Task instructions:
Go through the following data and transcribe exactly the stretch of lines from the one holding "Open site settings three-dot menu" to the one holding "Given: Click the download", both included.

────

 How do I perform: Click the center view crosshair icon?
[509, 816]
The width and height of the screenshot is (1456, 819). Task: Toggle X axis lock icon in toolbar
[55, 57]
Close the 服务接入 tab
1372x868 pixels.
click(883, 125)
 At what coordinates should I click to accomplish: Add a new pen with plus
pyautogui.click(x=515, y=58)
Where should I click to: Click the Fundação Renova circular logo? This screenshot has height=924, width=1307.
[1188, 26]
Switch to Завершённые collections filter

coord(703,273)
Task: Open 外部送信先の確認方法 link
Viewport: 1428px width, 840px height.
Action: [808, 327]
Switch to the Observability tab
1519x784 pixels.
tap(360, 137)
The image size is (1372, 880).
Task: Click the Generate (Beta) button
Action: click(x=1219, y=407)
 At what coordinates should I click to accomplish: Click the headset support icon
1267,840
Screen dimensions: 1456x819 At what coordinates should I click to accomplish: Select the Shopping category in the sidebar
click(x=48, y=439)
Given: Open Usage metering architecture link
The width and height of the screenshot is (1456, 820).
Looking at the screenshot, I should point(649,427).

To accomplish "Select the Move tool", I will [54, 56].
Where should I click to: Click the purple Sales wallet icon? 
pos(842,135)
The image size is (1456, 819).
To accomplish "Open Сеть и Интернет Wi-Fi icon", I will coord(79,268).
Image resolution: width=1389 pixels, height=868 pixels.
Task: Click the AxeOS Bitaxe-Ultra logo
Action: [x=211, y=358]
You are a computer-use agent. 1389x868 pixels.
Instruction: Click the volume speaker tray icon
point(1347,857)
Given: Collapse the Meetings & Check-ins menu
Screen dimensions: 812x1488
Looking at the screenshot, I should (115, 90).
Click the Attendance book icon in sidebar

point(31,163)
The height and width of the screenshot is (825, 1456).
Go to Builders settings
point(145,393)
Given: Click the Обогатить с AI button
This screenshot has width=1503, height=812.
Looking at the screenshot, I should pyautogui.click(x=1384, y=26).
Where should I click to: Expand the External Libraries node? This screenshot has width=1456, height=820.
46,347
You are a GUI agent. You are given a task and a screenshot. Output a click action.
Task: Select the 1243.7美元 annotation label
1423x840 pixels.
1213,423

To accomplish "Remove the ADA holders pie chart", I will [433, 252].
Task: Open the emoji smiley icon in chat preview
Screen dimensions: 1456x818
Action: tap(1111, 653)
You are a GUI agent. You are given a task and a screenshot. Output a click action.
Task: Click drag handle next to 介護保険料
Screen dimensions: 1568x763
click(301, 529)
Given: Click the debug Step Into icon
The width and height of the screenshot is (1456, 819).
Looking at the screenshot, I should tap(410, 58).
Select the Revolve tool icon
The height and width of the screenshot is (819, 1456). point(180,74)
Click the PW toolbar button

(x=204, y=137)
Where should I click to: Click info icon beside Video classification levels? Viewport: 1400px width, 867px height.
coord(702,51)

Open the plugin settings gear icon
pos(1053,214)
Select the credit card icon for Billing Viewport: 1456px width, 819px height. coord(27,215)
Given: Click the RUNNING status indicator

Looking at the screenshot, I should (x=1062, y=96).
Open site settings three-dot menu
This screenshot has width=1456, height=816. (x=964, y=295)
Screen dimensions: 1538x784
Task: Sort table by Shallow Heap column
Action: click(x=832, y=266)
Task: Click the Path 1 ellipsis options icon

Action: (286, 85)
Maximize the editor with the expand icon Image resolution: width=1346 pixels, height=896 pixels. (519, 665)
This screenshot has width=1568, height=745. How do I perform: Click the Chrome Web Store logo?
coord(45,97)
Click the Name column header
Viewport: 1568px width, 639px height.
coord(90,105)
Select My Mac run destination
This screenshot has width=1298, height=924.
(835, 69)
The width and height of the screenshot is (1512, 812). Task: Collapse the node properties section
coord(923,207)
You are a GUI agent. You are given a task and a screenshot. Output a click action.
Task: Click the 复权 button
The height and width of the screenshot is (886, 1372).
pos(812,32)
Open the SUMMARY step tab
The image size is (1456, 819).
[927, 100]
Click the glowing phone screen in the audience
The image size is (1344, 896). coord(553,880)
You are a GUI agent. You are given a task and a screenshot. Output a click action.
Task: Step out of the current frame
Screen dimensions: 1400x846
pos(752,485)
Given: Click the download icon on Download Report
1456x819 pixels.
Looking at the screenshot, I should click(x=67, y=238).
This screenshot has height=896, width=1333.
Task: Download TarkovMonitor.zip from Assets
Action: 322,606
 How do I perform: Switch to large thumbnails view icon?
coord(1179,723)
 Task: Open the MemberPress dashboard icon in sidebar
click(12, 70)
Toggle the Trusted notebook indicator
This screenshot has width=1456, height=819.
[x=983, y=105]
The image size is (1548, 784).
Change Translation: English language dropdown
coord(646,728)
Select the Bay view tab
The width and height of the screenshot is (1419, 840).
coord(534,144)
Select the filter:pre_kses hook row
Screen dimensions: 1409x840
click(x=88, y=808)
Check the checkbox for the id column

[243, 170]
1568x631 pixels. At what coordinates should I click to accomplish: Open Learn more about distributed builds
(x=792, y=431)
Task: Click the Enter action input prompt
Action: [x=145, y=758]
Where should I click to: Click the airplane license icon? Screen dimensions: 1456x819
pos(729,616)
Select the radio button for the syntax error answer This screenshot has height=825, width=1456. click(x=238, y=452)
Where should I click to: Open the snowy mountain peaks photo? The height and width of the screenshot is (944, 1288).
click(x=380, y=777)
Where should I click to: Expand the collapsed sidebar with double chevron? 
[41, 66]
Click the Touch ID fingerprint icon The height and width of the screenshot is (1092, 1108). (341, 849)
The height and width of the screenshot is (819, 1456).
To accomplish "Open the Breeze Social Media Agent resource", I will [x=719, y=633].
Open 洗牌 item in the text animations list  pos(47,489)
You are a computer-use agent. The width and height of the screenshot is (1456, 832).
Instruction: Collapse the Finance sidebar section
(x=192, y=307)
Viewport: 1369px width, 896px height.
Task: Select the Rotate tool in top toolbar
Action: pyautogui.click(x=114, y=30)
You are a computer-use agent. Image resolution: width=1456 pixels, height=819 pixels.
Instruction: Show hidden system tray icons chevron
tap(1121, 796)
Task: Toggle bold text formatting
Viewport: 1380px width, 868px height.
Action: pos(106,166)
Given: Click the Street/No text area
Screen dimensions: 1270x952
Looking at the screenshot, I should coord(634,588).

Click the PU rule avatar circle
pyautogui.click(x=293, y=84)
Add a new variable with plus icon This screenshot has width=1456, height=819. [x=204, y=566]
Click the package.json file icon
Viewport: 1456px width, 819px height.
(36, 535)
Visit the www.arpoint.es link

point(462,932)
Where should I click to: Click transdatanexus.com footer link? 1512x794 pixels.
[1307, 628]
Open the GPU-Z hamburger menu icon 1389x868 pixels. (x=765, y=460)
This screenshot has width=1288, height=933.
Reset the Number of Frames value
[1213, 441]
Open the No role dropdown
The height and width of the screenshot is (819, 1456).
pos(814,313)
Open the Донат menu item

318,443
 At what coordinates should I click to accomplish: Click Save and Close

────

Exercise response:
Open site settings three-dot menu
This screenshot has width=1456, height=816. (x=964, y=295)
Screen dimensions: 1538x784
Task: Sort table by Shallow Heap column
Action: click(x=832, y=266)
Task: Click the Path 1 ellipsis options icon

Action: (286, 85)
Maximize the editor with the expand icon Image resolution: width=1346 pixels, height=896 pixels. (519, 665)
This screenshot has width=1568, height=745. How do I perform: Click the Chrome Web Store logo?
coord(45,97)
Click the Name column header
Viewport: 1568px width, 639px height.
coord(90,105)
Select My Mac run destination
This screenshot has width=1298, height=924.
(835, 69)
The width and height of the screenshot is (1512, 812). Task: Collapse the node properties section
coord(923,207)
You are a GUI agent. You are given a task and a screenshot. Output a click action.
Task: Click the 复权 button
The height and width of the screenshot is (886, 1372).
pos(812,32)
Open the SUMMARY step tab
The image size is (1456, 819).
[927, 100]
Click the glowing phone screen in the audience
The image size is (1344, 896). coord(553,880)
You are a GUI agent. You are given a task and a screenshot. Output a click action.
Task: Step out of the current frame
Screen dimensions: 1400x846
pos(752,485)
Given: Click the download icon on Download Report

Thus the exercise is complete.